→ **Task instructions**:
Answer these from the piece on Percy Shelley:
1. In how many final years of his life did Shelley write most of his famous works?
2. Where are Shelley's ashes?
3. Who was Shelley's second wife?

begin Document segment

Percy Shelley (4th August 1792 to 8th July 1822)

 

Percy Shelley was one of the seminal English Romantic poets who is still regarded as one of the finest poets. Fame and money came too late though and he wasn’t regarded well in his lifetime. He wrote most of his famous timeless works in the last four years of his short life.

 

He was a vegetarian and as I stopped eating meat on 31st December 1985 I thought the least I could do while in Bournemouth is visit a fellow veggie dude. He’s not buried here but his heart is (he drowned in a storm off the coast of Italy and his ashes are in Rome.)

 

On the first evening of the day I arrived at the hotel in Bournemouth I strolled down to the church in evening sunlight. Entering the gates I hoped a grave’s elevated position in front of the church gave away the occupant’s status. I was lucky - this was it. Percy’s heart is in here. His second wife was Mary Wollstonecraft Godwin who wrote the novel Frankenstein. They married after Percy’s first wife committed suicide.

end Document segment
begin Supplied material

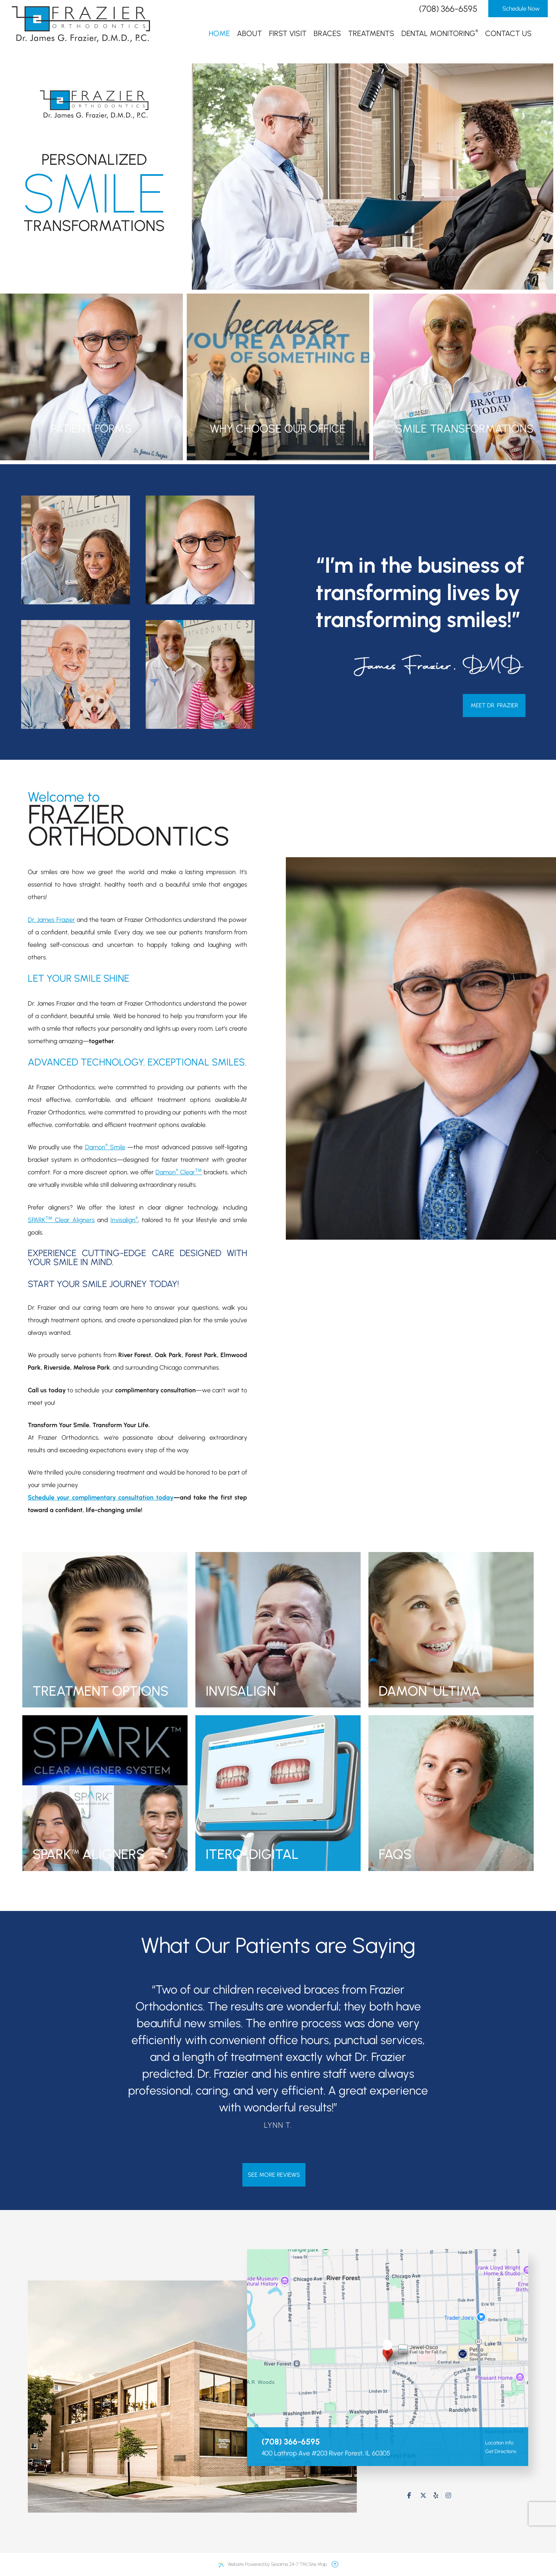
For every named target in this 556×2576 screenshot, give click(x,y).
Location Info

end Supplied material

→ **Exercise response**:
1. The last four years.
2. In Rome.
3. Mary Wollstonecraft Godwin.